## [About this exercise]
Only the lines from the one with "The height and width of the screenshot is (840, 1431)." to the end of the records are wanted, each repeated exactly, both ends included.

## [Task inputs]

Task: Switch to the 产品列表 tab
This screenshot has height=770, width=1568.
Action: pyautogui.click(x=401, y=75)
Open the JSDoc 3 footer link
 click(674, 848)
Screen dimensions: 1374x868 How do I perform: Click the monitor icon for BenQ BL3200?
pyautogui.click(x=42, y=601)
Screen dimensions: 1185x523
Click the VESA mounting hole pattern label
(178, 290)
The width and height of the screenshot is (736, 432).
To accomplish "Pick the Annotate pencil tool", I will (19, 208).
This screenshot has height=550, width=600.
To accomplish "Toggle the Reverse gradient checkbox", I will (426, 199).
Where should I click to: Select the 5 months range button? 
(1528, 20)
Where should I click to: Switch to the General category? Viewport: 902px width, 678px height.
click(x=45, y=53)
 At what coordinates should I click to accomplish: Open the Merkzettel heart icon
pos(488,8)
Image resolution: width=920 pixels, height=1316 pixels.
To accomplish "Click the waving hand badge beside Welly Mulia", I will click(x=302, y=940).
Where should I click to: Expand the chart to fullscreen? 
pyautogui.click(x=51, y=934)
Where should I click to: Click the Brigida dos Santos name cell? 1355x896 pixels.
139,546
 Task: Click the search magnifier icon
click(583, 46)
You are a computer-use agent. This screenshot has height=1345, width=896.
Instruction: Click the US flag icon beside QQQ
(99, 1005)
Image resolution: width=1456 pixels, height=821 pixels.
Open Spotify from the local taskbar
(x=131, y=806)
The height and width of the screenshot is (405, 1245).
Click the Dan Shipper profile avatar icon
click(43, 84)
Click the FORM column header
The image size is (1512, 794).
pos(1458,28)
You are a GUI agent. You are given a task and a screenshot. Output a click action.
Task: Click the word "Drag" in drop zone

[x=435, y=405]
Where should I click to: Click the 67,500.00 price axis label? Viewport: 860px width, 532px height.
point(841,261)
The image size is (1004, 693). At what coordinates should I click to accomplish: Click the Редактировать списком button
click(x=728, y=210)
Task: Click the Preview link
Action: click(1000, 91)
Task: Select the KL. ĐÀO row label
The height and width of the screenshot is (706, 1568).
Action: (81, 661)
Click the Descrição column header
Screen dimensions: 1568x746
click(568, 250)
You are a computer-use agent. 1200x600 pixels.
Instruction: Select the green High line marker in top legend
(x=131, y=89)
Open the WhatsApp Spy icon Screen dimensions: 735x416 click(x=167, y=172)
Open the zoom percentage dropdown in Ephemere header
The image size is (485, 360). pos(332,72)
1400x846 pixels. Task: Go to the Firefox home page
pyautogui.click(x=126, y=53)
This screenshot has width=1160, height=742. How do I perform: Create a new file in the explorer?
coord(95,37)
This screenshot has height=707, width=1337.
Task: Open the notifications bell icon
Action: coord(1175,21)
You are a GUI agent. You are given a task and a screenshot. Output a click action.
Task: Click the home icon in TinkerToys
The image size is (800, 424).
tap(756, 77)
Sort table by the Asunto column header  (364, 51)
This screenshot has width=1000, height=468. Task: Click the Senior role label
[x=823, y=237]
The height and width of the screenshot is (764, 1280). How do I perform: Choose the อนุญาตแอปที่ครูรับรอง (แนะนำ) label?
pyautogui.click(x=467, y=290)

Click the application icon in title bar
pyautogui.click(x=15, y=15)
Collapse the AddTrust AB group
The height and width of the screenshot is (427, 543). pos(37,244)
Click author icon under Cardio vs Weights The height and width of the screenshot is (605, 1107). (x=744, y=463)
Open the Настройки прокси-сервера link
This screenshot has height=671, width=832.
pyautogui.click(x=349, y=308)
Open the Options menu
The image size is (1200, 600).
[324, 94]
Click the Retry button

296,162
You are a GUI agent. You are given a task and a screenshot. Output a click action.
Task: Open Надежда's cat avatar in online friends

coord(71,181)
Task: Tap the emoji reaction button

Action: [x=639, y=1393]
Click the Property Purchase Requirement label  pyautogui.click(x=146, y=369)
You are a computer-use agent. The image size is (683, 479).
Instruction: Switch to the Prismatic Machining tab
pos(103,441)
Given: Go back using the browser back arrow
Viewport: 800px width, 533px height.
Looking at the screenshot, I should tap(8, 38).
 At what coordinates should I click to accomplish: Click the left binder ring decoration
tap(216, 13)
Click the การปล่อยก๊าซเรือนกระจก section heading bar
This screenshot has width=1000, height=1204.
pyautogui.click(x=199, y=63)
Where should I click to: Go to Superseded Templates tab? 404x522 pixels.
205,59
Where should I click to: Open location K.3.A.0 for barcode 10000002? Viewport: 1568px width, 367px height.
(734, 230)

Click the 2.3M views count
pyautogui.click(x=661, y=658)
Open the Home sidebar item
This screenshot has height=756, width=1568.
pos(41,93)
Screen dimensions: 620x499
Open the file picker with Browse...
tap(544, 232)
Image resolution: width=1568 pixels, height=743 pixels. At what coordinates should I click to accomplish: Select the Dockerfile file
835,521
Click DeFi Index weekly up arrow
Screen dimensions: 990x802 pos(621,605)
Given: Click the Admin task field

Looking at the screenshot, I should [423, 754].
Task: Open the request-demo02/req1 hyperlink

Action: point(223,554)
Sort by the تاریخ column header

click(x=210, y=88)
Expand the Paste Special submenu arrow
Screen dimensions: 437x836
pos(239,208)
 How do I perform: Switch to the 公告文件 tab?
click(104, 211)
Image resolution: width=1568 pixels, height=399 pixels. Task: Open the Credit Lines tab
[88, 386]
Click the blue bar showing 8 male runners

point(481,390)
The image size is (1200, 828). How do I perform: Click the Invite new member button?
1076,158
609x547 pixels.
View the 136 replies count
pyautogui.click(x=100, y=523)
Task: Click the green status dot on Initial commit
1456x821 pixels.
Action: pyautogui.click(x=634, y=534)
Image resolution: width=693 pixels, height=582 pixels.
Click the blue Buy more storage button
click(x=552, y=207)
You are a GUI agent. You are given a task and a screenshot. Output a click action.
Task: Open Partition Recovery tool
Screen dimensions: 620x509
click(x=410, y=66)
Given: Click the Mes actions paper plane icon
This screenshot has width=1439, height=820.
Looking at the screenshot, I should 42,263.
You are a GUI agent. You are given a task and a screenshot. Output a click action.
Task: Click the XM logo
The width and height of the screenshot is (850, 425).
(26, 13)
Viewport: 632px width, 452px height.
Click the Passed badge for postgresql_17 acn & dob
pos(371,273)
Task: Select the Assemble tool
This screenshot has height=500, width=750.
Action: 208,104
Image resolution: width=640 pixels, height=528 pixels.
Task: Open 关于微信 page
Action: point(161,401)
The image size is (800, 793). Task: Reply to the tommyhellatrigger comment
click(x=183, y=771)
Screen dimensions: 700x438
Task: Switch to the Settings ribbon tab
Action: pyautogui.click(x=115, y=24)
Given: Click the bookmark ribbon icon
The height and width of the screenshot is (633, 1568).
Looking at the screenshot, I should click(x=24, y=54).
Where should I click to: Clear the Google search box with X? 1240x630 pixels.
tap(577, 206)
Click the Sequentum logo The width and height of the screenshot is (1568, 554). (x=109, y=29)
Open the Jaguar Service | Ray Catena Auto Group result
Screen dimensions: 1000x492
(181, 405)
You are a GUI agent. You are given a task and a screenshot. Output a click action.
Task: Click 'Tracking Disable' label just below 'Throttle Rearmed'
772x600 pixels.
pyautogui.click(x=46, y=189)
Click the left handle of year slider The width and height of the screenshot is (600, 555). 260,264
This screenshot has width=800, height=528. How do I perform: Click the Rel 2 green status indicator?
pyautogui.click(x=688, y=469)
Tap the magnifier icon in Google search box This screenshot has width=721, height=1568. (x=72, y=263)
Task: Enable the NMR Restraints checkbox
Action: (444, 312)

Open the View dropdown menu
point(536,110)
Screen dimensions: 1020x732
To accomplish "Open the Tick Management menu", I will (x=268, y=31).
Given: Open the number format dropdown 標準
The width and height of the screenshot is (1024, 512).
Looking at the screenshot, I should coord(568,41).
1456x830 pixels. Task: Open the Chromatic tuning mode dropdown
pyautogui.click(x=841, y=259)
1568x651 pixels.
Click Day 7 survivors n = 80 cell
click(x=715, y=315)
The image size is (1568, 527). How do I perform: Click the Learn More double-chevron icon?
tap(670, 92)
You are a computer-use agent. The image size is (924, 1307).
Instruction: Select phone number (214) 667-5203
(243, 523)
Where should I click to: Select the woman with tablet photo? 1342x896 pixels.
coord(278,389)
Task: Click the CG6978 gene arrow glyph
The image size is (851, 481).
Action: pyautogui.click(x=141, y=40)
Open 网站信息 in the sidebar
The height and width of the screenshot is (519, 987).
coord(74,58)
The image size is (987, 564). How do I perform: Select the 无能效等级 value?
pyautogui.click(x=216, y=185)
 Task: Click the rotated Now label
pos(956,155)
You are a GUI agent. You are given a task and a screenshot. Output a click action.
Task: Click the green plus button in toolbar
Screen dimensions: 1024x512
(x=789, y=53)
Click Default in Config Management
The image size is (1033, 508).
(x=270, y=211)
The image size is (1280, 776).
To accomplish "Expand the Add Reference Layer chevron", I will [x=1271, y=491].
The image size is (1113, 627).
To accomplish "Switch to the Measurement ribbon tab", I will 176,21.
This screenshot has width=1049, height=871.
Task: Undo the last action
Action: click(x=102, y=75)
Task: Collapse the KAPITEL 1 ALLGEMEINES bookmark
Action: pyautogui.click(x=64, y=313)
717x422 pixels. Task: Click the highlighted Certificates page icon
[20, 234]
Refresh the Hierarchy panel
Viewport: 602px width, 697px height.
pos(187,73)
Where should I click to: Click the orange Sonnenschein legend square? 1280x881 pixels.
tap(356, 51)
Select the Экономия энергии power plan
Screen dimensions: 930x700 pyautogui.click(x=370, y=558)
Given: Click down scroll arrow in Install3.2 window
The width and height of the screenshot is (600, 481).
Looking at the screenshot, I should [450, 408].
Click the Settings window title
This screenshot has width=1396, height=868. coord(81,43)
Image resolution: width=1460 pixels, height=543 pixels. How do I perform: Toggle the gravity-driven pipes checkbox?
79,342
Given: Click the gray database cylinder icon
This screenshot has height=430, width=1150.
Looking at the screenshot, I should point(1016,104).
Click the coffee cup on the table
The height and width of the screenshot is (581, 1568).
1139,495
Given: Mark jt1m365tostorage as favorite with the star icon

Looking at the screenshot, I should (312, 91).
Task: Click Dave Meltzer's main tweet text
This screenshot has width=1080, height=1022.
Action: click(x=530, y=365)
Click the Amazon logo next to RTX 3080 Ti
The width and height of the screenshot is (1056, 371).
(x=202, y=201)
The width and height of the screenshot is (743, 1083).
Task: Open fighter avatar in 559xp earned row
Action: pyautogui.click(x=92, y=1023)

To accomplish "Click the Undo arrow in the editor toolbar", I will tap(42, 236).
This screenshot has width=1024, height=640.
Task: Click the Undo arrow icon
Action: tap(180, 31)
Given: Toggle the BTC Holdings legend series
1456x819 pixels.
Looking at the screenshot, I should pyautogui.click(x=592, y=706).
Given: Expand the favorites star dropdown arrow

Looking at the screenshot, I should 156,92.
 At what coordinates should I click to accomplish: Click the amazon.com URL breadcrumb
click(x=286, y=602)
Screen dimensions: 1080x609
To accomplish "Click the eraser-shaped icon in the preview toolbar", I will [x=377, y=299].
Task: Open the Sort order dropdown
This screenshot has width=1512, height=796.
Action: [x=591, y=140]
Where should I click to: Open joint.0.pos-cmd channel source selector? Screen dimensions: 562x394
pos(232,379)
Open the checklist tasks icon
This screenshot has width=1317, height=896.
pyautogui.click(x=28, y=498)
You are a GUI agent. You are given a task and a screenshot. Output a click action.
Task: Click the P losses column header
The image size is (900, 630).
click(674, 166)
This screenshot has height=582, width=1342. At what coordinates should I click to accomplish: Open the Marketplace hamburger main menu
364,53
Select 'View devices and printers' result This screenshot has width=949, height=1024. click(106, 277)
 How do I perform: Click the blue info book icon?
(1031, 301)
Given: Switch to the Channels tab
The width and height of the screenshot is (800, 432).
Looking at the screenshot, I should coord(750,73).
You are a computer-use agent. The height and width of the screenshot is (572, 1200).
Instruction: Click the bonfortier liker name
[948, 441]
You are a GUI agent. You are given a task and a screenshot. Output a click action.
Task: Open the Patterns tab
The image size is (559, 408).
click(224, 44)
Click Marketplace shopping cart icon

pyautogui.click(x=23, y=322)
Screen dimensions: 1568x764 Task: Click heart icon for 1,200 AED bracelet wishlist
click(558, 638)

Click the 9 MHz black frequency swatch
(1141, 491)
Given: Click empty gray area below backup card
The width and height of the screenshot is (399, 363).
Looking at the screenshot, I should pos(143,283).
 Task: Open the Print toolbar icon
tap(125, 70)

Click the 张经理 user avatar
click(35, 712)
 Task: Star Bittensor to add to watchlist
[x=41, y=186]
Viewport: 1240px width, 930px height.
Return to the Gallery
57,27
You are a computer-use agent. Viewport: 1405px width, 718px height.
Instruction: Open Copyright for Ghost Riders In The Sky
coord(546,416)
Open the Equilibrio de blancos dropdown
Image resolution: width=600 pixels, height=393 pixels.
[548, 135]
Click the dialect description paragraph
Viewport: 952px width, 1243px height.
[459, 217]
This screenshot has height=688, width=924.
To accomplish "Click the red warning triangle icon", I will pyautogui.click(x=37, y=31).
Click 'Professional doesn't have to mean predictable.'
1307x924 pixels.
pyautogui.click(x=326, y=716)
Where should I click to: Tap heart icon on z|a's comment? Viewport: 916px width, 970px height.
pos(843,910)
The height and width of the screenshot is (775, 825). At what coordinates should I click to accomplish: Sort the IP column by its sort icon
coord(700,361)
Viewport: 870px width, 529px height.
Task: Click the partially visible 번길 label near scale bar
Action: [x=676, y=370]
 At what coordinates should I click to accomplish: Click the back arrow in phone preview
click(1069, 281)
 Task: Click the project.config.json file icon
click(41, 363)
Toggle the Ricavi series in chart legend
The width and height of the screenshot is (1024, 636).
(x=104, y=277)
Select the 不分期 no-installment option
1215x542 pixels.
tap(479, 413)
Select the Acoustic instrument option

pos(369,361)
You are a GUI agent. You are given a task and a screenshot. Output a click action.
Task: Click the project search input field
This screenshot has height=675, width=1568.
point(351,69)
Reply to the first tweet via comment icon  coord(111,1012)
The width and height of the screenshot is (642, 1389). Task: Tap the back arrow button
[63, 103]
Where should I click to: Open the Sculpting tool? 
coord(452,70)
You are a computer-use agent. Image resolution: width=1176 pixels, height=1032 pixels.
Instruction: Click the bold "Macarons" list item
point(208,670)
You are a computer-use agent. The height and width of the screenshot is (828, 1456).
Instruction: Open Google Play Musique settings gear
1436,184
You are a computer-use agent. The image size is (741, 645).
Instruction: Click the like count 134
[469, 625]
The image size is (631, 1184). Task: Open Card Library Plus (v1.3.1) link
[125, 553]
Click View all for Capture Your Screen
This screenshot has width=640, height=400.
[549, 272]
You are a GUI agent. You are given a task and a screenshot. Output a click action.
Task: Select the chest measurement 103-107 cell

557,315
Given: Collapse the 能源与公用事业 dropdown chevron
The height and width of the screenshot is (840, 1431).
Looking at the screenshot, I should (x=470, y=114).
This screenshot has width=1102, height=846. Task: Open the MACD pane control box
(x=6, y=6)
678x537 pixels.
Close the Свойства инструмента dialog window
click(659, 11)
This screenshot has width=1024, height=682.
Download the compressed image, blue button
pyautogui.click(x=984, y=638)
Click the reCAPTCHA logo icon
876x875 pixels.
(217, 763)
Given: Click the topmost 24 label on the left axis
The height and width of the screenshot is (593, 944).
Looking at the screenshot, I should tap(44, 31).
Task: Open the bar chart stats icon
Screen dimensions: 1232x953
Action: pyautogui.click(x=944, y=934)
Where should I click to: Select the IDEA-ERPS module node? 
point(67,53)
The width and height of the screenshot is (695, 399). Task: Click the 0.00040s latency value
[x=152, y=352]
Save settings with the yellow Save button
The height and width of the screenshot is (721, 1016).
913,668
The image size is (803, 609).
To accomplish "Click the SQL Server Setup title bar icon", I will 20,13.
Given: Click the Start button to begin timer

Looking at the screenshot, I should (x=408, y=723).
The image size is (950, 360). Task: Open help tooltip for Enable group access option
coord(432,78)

## [Solution to this problem]
The height and width of the screenshot is (840, 1431).
Looking at the screenshot, I should (x=470, y=114).
This screenshot has width=1102, height=846. Task: Open the MACD pane control box
(x=6, y=6)
678x537 pixels.
Close the Свойства инструмента dialog window
click(659, 11)
This screenshot has width=1024, height=682.
Download the compressed image, blue button
pyautogui.click(x=984, y=638)
Click the reCAPTCHA logo icon
876x875 pixels.
(217, 763)
Given: Click the topmost 24 label on the left axis
The height and width of the screenshot is (593, 944).
Looking at the screenshot, I should tap(44, 31).
Task: Open the bar chart stats icon
Screen dimensions: 1232x953
Action: pyautogui.click(x=944, y=934)
Where should I click to: Select the IDEA-ERPS module node? 
point(67,53)
The width and height of the screenshot is (695, 399). Task: Click the 0.00040s latency value
[x=152, y=352]
Save settings with the yellow Save button
The height and width of the screenshot is (721, 1016).
913,668
The image size is (803, 609).
To accomplish "Click the SQL Server Setup title bar icon", I will 20,13.
Given: Click the Start button to begin timer

Looking at the screenshot, I should (x=408, y=723).
The image size is (950, 360). Task: Open help tooltip for Enable group access option
coord(432,78)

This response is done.